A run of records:
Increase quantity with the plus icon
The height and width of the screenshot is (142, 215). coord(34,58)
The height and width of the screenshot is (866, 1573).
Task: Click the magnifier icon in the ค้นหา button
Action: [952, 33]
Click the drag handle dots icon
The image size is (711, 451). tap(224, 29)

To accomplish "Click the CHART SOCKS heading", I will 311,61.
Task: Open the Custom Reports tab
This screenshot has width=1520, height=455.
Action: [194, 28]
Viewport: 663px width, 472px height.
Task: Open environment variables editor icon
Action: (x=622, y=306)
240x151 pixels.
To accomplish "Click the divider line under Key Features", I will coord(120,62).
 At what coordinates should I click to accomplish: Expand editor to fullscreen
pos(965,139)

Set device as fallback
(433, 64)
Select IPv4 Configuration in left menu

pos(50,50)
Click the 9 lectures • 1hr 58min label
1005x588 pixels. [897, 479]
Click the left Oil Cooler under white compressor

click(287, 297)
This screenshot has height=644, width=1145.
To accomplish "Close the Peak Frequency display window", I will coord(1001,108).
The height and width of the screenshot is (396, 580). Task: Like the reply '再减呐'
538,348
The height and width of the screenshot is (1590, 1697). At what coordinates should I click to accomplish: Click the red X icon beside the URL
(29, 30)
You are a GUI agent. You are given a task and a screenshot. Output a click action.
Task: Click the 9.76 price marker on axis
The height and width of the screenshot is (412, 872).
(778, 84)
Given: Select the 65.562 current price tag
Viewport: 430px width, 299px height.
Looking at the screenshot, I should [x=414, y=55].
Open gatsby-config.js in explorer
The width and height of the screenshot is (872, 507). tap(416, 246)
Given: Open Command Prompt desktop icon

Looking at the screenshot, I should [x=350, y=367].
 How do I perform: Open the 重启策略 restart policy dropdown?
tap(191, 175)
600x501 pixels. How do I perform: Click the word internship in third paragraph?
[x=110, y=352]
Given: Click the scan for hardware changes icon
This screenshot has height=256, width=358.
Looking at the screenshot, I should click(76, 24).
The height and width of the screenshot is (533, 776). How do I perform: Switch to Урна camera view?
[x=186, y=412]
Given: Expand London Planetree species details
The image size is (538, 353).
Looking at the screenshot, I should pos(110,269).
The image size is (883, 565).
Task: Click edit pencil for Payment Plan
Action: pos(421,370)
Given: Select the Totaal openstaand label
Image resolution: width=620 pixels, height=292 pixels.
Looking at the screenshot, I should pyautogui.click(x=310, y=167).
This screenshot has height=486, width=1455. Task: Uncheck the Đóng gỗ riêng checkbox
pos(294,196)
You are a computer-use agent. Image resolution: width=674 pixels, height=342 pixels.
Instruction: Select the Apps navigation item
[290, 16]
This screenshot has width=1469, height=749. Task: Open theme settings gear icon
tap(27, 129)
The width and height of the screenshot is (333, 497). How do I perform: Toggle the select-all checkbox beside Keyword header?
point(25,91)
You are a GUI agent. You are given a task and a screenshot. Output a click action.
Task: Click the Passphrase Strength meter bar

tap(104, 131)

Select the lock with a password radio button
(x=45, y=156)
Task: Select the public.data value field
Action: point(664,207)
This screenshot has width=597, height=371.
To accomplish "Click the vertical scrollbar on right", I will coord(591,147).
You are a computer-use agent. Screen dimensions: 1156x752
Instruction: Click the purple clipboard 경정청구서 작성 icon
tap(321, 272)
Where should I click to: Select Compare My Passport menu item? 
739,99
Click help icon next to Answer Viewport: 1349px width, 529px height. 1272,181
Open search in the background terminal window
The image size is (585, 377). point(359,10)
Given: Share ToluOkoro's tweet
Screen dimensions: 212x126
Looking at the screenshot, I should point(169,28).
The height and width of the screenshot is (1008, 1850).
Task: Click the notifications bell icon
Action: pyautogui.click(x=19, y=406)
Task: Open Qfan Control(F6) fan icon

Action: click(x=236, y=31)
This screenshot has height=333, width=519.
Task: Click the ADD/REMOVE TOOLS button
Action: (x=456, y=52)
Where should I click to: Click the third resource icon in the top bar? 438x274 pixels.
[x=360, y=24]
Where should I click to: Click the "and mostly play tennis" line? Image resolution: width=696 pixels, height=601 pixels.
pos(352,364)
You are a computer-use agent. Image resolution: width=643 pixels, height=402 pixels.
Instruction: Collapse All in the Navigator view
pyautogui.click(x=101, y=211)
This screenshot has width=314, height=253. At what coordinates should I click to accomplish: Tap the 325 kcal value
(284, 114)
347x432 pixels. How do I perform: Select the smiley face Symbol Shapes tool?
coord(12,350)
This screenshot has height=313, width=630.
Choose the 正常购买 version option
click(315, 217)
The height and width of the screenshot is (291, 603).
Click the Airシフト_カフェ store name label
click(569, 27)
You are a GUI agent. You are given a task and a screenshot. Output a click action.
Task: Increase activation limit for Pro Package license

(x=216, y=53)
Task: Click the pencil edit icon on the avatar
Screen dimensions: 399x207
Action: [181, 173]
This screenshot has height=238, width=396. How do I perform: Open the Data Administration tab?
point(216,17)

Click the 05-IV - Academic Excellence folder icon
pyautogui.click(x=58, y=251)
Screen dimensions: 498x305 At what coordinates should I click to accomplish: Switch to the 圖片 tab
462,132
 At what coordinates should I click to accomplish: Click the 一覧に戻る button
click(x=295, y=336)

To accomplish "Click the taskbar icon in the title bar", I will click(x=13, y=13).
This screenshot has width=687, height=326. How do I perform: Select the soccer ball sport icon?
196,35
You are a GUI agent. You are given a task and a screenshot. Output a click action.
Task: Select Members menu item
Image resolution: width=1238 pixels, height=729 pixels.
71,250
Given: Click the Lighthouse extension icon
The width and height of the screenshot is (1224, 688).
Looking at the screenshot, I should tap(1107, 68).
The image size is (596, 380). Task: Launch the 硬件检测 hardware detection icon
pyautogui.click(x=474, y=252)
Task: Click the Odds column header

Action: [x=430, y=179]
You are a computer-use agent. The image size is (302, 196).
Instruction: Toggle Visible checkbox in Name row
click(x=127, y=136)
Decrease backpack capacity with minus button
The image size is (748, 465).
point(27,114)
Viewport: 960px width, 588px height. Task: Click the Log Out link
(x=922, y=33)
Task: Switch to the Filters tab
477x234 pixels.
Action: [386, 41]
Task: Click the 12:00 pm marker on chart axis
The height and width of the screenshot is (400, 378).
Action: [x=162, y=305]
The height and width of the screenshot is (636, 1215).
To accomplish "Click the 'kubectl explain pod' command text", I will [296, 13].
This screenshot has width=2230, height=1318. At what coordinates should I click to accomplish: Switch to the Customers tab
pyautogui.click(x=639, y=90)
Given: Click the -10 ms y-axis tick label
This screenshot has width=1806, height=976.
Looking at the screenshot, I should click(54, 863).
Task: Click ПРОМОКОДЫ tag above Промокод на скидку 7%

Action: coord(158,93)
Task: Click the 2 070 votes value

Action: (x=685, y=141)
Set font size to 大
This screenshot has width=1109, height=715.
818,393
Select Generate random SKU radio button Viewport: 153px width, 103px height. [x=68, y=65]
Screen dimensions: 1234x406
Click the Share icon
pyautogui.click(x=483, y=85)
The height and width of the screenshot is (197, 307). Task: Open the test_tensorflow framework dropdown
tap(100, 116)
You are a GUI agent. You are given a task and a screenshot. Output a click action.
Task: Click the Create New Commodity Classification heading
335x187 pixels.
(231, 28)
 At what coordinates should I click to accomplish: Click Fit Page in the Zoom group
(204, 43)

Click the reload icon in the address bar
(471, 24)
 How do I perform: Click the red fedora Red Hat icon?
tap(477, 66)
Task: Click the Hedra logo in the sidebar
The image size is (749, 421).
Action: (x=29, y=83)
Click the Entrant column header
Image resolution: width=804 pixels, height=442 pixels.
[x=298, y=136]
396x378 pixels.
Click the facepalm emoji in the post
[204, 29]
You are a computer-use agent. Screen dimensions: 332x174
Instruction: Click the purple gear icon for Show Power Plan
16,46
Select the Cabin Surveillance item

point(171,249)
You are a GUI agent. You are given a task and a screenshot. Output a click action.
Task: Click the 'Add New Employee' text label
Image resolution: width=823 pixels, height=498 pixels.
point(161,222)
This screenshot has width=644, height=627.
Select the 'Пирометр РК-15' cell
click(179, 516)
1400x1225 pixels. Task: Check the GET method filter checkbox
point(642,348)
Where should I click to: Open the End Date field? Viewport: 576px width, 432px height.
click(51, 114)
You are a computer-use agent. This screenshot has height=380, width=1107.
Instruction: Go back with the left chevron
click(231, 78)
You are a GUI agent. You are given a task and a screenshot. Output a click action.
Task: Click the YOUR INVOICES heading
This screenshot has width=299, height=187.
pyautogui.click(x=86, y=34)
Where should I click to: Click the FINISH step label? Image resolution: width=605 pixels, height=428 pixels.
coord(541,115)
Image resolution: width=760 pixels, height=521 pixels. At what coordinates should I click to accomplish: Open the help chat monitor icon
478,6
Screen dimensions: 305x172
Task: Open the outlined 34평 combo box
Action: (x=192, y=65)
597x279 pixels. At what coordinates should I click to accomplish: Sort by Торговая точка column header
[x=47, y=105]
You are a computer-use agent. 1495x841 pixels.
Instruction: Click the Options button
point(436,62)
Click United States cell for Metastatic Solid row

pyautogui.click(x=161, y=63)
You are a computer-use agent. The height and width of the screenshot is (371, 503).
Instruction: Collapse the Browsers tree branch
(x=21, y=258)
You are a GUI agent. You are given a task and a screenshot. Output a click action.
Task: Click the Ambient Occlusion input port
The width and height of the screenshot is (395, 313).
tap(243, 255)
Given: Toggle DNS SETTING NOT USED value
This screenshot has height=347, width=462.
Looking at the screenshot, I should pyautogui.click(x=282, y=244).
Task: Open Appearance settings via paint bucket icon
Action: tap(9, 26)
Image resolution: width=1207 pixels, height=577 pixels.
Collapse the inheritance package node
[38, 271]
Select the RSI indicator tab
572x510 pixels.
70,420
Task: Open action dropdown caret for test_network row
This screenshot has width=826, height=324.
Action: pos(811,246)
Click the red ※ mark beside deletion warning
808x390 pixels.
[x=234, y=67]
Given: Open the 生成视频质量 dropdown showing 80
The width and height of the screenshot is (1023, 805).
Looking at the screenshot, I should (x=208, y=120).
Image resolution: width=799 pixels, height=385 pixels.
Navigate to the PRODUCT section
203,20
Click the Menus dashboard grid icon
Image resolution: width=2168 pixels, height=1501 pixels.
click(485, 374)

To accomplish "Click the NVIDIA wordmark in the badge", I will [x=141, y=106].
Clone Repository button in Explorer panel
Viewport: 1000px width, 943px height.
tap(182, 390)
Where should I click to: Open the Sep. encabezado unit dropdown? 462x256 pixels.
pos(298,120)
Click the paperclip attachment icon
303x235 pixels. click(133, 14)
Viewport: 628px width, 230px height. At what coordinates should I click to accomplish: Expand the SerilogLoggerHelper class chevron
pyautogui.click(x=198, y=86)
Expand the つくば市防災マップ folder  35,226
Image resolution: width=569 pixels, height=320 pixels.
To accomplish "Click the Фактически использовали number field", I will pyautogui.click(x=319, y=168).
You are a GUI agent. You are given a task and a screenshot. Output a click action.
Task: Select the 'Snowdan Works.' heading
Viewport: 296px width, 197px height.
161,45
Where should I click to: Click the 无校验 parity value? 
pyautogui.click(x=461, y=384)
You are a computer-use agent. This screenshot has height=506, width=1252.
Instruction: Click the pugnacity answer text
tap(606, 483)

→ Task requirements: Copy the lines of the items above word for word, from the start of the items through the line containing "I will 311,61.".

→ Result for this exercise:
Increase quantity with the plus icon
The height and width of the screenshot is (142, 215). coord(34,58)
The height and width of the screenshot is (866, 1573).
Task: Click the magnifier icon in the ค้นหา button
Action: [952, 33]
Click the drag handle dots icon
The image size is (711, 451). tap(224, 29)

To accomplish "Click the CHART SOCKS heading", I will 311,61.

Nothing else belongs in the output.